My check up today was fine.  I can't wait to get this picc line out of my arm! I feel like my movements are restricted like an elderly person with a walking stick!  Right now I'm propped up in bed with my antibiotics strapped to my abdomen.  When I go to sleep at night I unstrap my 80s bum bag so that I can sleep comfortably.  But when the ladies room calls in the middle of the night, half asleep I get up from bed and the bottle (of antibiotics) drops to the floor almost ripping the line off my up that is taped to my arm.  Hair being ripped off my bare shoulder I manage to make it to the ladies room.

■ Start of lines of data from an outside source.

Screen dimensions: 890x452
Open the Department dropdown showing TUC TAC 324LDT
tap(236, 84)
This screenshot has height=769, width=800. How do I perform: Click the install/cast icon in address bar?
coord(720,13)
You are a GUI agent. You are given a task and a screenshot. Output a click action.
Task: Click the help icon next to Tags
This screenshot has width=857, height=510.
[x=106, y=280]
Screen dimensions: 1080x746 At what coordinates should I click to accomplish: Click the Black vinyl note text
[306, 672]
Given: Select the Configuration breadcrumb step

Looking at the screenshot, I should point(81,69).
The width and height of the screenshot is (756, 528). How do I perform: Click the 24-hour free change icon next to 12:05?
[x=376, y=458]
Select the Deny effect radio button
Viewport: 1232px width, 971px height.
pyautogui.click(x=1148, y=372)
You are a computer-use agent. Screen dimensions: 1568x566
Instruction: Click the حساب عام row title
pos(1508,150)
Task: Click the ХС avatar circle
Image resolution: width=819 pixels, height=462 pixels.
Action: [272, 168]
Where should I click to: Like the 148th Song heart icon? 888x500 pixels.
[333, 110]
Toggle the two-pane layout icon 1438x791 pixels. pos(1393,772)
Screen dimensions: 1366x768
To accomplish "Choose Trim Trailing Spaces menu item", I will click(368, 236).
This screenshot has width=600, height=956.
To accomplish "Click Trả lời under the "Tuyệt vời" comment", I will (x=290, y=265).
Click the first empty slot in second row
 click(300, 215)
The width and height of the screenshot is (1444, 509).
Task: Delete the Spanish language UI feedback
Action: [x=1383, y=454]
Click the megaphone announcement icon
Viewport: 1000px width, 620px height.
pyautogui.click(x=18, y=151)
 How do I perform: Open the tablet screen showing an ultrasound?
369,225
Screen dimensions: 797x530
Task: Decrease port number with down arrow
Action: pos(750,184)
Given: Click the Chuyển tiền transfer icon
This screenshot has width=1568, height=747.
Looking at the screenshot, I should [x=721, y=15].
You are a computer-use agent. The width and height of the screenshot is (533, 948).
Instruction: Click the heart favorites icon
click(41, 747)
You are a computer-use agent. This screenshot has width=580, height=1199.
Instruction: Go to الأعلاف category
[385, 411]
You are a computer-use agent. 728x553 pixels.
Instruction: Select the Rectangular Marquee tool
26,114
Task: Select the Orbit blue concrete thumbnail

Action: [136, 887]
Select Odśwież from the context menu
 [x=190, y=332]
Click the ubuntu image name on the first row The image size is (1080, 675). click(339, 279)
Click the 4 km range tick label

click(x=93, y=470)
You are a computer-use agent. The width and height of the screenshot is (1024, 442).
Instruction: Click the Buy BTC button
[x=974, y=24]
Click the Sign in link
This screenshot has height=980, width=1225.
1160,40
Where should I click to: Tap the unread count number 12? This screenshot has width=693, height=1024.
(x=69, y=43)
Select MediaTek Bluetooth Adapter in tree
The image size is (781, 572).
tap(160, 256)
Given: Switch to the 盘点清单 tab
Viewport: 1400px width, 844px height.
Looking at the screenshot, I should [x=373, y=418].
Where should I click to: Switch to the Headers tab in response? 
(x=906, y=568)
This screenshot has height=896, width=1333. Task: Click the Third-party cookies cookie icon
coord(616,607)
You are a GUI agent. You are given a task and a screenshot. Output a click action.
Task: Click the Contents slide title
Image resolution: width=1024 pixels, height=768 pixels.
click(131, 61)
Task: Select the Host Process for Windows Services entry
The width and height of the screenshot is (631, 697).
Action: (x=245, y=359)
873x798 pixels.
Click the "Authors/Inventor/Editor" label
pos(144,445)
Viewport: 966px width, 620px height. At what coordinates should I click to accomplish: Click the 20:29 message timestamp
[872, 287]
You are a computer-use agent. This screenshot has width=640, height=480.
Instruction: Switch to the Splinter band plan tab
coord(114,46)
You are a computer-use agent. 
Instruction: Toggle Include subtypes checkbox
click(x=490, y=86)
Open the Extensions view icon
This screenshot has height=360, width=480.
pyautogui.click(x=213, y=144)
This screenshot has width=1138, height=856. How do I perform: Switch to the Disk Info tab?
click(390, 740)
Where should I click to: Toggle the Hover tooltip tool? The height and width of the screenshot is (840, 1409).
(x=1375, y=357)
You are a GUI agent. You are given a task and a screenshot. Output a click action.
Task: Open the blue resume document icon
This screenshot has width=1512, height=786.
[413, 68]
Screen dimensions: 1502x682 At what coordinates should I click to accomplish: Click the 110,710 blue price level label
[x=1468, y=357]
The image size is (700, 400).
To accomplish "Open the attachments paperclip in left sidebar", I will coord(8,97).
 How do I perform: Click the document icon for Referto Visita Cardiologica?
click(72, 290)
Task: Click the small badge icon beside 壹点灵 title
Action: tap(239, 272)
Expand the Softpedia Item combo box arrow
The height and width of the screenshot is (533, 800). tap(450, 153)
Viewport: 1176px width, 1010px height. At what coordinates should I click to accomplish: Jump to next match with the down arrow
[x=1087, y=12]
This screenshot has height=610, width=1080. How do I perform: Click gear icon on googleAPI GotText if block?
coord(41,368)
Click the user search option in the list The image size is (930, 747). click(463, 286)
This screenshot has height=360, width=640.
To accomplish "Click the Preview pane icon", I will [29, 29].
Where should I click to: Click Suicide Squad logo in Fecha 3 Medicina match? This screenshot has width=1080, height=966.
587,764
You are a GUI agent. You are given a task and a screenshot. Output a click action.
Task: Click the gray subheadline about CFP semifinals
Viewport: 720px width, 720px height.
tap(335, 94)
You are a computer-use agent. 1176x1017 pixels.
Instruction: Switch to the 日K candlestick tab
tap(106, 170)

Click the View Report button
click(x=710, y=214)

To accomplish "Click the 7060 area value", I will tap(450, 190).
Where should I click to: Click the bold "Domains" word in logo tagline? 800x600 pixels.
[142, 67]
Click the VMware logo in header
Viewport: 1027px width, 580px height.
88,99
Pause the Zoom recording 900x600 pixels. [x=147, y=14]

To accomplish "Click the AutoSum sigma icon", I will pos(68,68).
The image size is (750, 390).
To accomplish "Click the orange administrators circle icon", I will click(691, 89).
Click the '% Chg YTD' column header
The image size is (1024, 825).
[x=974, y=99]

I"m looking forward to seeing my cousin tomorrow.  It will be nice to have her around.  I have been very blessed to have support from family and friends during this time and that their support has seen me return to reality.  After having done practically nothing these past 2 months, I'm a little overwhelmed at how busy my life actually is.  As a family we already have a lot to do in the next couple of weeks.  I am looking forward to our holiday at the end of the year already :).

I am looking forward to getting on with life but I think most importantly I need to take my focus off "reality" and focus on God.  I talk about my faith bringing me through this illness.  I am not out of the woods yet.  I need to keep believing and climb my "sycamore tree" to see the blessings that will come.